Le CETIM souhaite par ailleurs dénoncer la demande d’extradition engagée par le Chili à l’encontre de Patricio Ortiz, détenu depuis septembre dernier en Suisse. Suite à son évasion des prisons chiliennes, Patrizio Ortiz a déposé une demande d’asile en Suisse en juillet 1997 pour avoir été sauvagement torturé et arbitrairement incarcéré au Chili. Opposant à la dictature du Général Pinochet, Patrizio Ortiz s’est vu condamné sans preuve par un tribunal militaire quand un tribunal civil l’avait acquitté dans la même affaire. La situation qui prévaut au Chili en matière des droits de l’homme nous préoccupe vivement : la torture est encore une pratique courante, les détentions de prisonniers politiques nombreuses et les garanties liées à toute entraide judiciaire2 ne sont en l’état pas réunies par le régime chilien.
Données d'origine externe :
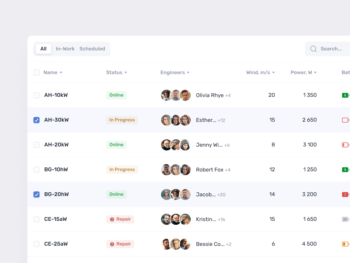Expand the Engineers column dropdown arrow
350x263 pixels.
[188, 73]
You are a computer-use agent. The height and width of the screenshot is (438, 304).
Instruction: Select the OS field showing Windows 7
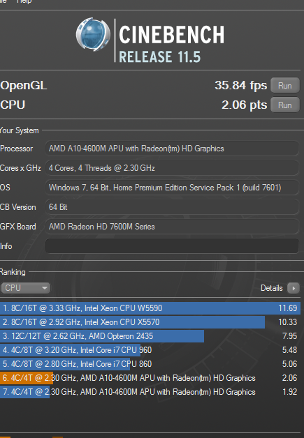172,188
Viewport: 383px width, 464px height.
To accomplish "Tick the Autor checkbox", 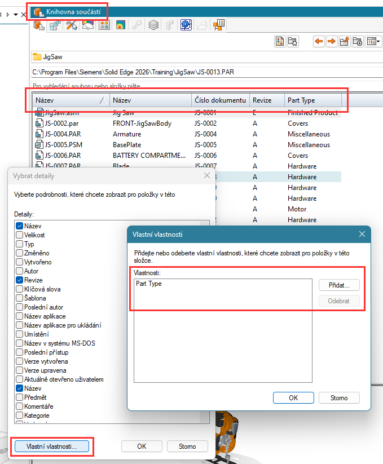I will coord(20,271).
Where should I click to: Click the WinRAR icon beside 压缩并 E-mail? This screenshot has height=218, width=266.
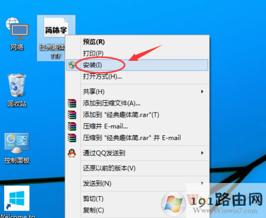(72, 126)
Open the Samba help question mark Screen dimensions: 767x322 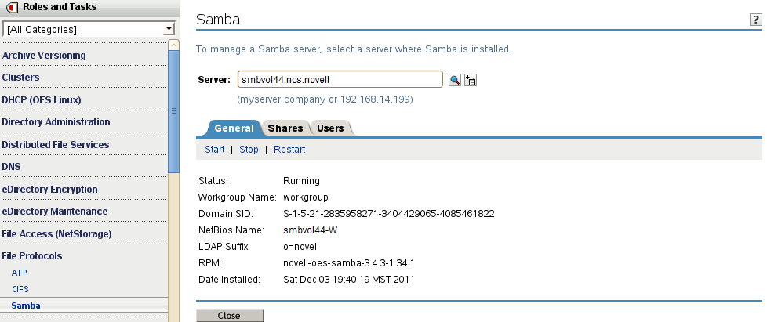(x=756, y=20)
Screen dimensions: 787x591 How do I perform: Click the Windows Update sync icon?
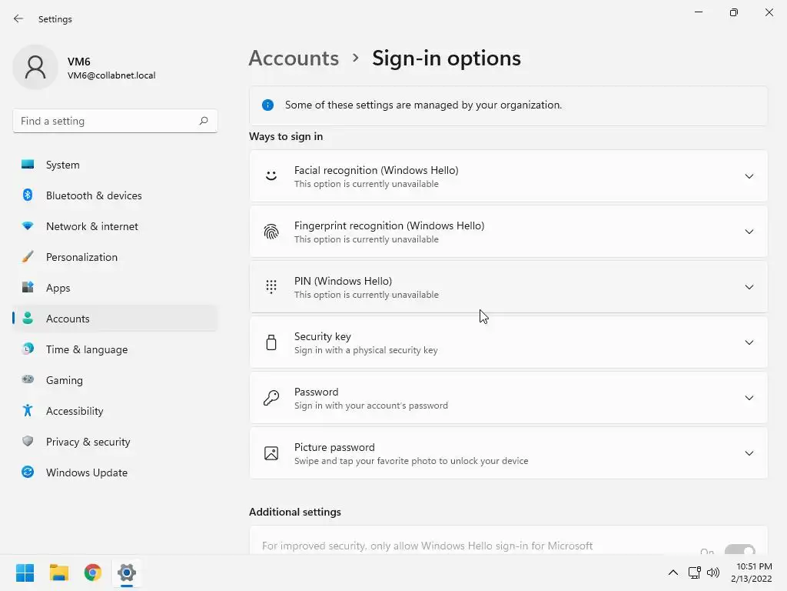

C’est pourquoi, le CETIM demande à la Commission des droits de l’homme d’intervenir auprès des autorités suisses afin qu’elles ne donnent pas suite à la demande d’extradition du Chili, pays avec lequel la Suisse n’a d’ailleurs conclu aucun accord en la matière, et d’exiger la libération immédiate de Patrizio Ortiz.

Merci de votre attention.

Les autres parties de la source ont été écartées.